[sip-comm-dev] RFC: Save chat history in embedded database


#1

Hi all,
I saw this listed as GSoC idea but couldn't find a discussion around it.

Why do you need to change it? Why use XML in the first place?

From a user stand point I'd like a communication app to store the history on

plain text files so one can easily run grep on top of that. Replacing with
binary database format will eliminate this possibility.

Other thing I personally use the history logs for is maintaining the log from an
IRC discussion and then posting it to an archives page. With plain text files it
is as simple as attaching the file.

I'd like to understand what makes history so slow that you've decided to speed
it up with a database (preferably without reading all the code).

Thanks,
Alexander.

···

---------------------------------------------------------------------
To unsubscribe, e-mail: dev-unsubscribe@sip-communicator.dev.java.net
For additional commands, e-mail: dev-help@sip-communicator.dev.java.net


#2

Hi Alexander,

Why use XML in the first place?

WIth the various metadata associated with a message, I personally
agree with the developers of the current implementation that XML is a
sensible choice when compared to custom-grown plain text formats.

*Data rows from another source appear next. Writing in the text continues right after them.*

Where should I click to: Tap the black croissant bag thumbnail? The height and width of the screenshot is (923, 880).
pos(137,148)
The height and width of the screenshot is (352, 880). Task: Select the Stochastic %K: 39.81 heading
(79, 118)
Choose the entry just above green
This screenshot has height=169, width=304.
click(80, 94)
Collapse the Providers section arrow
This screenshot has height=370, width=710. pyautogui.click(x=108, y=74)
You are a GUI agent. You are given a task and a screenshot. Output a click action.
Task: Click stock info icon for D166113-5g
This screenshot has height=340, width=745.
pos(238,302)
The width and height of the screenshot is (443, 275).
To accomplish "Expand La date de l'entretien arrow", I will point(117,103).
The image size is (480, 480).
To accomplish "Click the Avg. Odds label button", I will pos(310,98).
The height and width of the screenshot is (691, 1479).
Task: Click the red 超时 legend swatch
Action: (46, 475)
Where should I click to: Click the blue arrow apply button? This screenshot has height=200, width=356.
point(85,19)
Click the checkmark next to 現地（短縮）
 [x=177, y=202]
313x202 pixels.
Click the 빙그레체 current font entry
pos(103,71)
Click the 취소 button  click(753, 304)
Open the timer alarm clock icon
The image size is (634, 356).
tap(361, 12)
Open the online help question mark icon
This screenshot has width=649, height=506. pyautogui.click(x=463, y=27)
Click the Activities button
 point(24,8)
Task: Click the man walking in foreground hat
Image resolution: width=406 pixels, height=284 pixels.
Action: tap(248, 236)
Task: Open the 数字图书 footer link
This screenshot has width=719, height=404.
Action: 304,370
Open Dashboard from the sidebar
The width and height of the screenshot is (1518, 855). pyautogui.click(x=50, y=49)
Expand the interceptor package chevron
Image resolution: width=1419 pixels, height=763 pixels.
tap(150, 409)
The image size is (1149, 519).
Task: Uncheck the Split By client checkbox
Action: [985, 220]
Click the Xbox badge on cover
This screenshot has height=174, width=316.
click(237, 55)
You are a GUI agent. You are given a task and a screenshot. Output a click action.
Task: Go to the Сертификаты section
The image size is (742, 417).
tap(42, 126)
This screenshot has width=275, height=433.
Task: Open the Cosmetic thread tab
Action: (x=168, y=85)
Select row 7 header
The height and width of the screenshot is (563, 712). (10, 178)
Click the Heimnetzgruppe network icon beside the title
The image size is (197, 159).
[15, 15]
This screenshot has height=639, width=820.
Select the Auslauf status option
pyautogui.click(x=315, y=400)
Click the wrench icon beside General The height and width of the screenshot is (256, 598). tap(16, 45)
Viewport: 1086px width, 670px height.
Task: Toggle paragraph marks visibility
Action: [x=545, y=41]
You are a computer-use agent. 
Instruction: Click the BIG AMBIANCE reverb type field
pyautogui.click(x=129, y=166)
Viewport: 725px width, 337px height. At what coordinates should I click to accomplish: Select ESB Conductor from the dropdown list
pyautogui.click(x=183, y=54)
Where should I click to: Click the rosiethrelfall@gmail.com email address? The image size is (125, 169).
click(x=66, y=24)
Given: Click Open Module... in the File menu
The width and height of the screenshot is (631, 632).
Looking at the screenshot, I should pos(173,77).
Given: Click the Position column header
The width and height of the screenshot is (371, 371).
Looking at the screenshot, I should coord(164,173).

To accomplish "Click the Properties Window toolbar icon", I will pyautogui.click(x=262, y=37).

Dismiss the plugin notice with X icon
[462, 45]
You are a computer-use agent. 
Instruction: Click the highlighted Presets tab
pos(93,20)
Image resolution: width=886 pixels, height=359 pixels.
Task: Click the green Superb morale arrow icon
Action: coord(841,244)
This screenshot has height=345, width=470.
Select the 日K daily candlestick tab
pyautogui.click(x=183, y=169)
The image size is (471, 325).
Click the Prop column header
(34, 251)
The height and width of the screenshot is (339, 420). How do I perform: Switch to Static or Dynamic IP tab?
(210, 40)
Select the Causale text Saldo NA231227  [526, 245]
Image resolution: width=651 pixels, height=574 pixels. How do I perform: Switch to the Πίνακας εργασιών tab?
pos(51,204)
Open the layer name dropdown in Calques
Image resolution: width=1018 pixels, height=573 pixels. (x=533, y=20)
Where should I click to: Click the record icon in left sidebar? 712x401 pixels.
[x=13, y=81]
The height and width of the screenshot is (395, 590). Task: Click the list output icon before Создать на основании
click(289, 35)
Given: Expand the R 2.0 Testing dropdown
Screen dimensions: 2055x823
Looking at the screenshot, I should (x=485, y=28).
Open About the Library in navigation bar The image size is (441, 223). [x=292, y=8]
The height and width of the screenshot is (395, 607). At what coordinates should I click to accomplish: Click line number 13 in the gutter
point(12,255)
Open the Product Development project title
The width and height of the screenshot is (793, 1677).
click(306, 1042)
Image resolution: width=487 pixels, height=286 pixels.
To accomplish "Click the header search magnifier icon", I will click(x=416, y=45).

Why do you need to change it?

Stability (including concurrency) and speed issues (which practically
render the history unusable in the non-trial cases) are the causes to
seek a modification of the current implementation.

From a user stand point I'd like a communication app to store the history on
plain text files so one can easily run grep on top of that. Replacing with
binary database format will eliminate this possibility.

Absolutely!!!

Which means that it's one of the disadvantages of a database approach
we'll have to weight against the advantages a database brings to us.

Other thing I personally use the history logs for is maintaining the log from an
IRC discussion and then posting it to an archives page. With plain text files it
is as simple as attaching the file.

Well, the use case here must only be straight when the format of the
chat log is pretty much one of the formats the archive supports. In
the rest of the cases, one has to use custom translation from the
application format to the archive format - in the case of XML one may
use XSLT and in the case of a database with a vibrant community and
relatively extensive utility support one may go with one of the
accompanying dump utilities.

And with app-to-plain format supported, the grep cause may not be
entirely lost, though more difficult for everyday use.

I'd like to understand what makes history so slow that you've decided to speed
it up with a database (preferably without reading all the code).

I personally agree with you here.

What I understand from my discussion with Emil and Damencho (guys,
please correct me wherever I'm wrong) is that by making the
modifications to the current implementation which address the
stability and speed issues will effectively lead us to implementing a
database of our own. Which I cannot completely disagree with.

Finally, I'd like to thank you for bringing this discussion and to
invite the community members to share their views.

Regards,
Lubo

···

On Wed, Mar 25, 2009 at 2:38 PM, Alexander Todorov <alexx.todorov@gmail.com> wrote:

Hi all,
I saw this listed as GSoC idea but couldn't find a discussion around it.

Why do you need to change it? Why use XML in the first place?

From a user stand point I'd like a communication app to store the history on
plain text files so one can easily run grep on top of that. Replacing with
binary database format will eliminate this possibility.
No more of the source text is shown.